NLM denoise in DX11

Discussion in 'GPGPU Technology & Programming' started by pcchen, Oct 1, 2009.

  1. pcchen

    pcchen Moderator
    Moderator Veteran Subscriber

    Joined:
    Feb 6, 2002
    Messages:
    2,772
    Likes Received:
    153
    Location:
    Taiwan
    Ok, I basically copy the OpenCL version to Compute shader version, using my old compute shader main program. So basically only the shader is changed (the main program also needs some changes to support CS 5.0). Unfortunately, it's pretty slow for some unknown reason. Apparently the compiler tries to unroll the outer loops, because it thinks "GroupMemoryBarrierWithGroupSync()" shouldn't be inside a loop (?)
    It also takes an extremely long time to compile the shader (nearly three minutes on my Core i7 920).

    The bad news is, the CS 5.0 version is not fast at all. It takes 746ms to run the shader. Using the GPU shader analyzer, apparently the crazy unroll has caused the shader to take a big amount of scratch memory (i.e. they can't be fit in the register file so they have to be in the global memory). That's may be why it's so slow.

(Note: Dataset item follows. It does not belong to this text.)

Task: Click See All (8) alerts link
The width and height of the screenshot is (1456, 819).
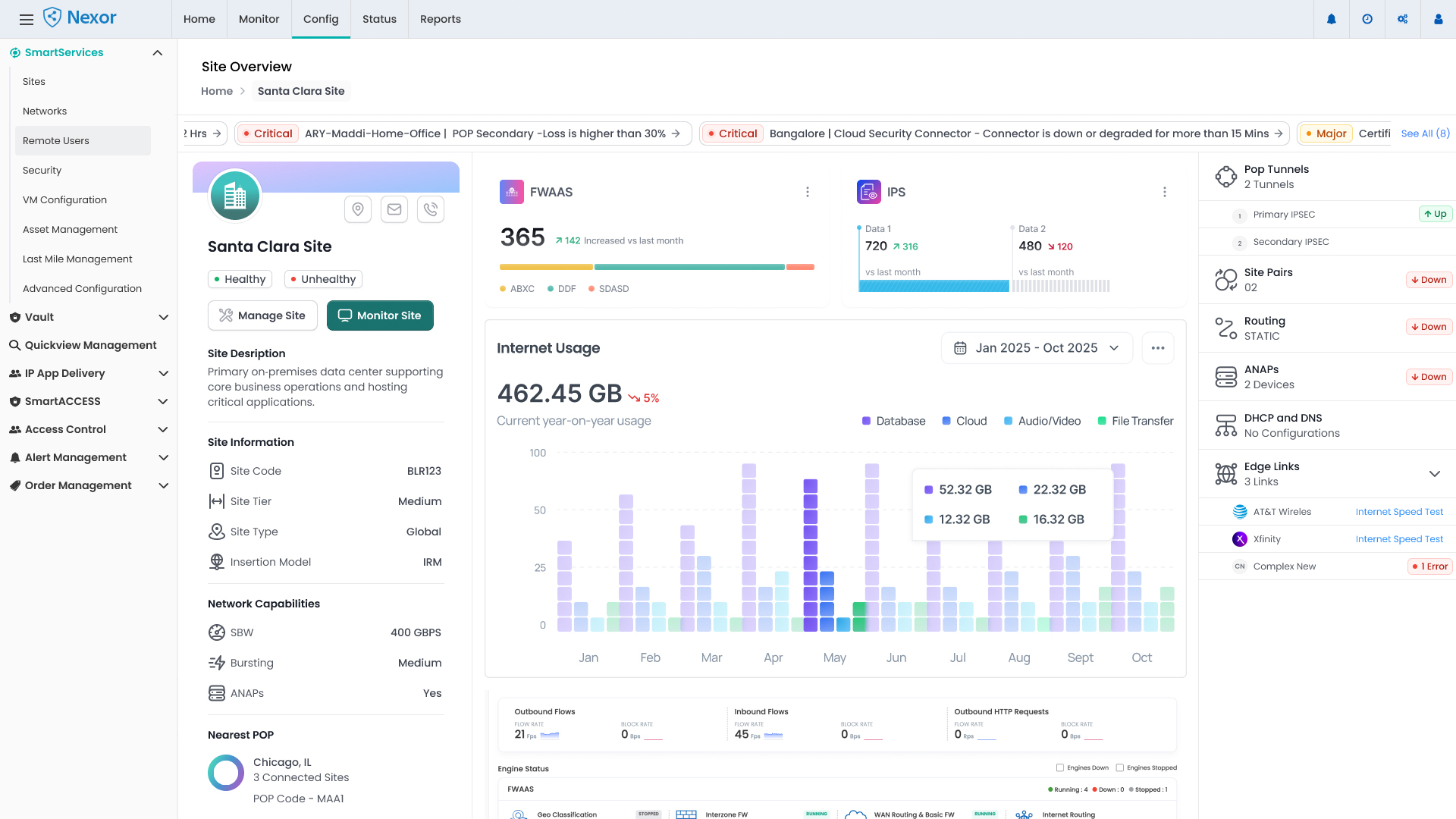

    I also identified a redundant group memory barrier in the shader. However, it shouldn't have much impact on performance.
     
  2. OpenGL guy

    Veteran

    Joined:
    Feb 6, 2002
    Messages:
    2,357
    Likes Received:
    28
    I think there's a compiler hint "[nounroll]" you can put before the loop in question to prevent the HLSL compiler from unrolling it. If that doesn't help, then it might be the driver's compiler that's unrolling the loop. Can you dump the DX tokens from GSA? That should give a hint where the unrolling is taking place.
     
  3. pcchen

    pcchen Moderator
    Moderator Veteran Subscriber

    Joined:
    Feb 6, 2002
    Messages:
    2,772
    Likes Received:
    153
    Location:
    Taiwan
    I put [loop] before the loops but the HLSL compiler complained about something like "synchronization operations can't be used in varying flow control."
     
  4. OpenGL guy

    Veteran

    Joined:
    Feb 6, 2002
    Messages:
    2,357
    Likes Received:
    28
    Ok so it sounds like it's unrolling the loop so that the sync operation (a barrier?) won't be inside flow control.
     
  5. pcchen

    pcchen Moderator
    Moderator Veteran Subscriber

    Joined:
    Feb 6, 2002
    Messages:
    2,772
    Likes Received:
    153
    Location:
    Taiwan
    Yeah it's a GroupMemoryBarrierWithGroupSync(). I'm surprised that DirectCompute doesn't allow this in a predictable loop where every thread in the group go through (both OpenCL and CUDA allow this).
     
  6. Andrew Lauritzen

    Moderator Veteran

    Joined:
    May 21, 2004
    Messages:
    2,526
    Likes Received:
    454
    Location:
    British Columbia, Canada
    Ok I grabbed the code you posted in the other thread, removed the "optimization level 3" flag (faster compile, and you really don't want to use these flags anyways... counter-intuitive, but the less messing with the code the HLSL compiler does the better it is for the IHV backend compilers usually :)) and ran it on two similar but not identical systems:

    ATI 5870:
    sigma: 0.02
    Using compute shader.
    Setup time: 46ms
    Load file time: 41ms
    Denoise and write file time: 42ms

    NVIDIA GTX 480:
    sigma: 0.02
    Using compute shader.
    Setup time: 46ms
    Load file time: 47ms
    Denoise and write file time: 47ms

    Similar results it seems. To really benchmark the kernel you'd probably want to put just the denoise kernel in a loop and average over a pile of frames, but if the purpose is just to get this single operation as fast as possible then the overheads are indeed just as important :)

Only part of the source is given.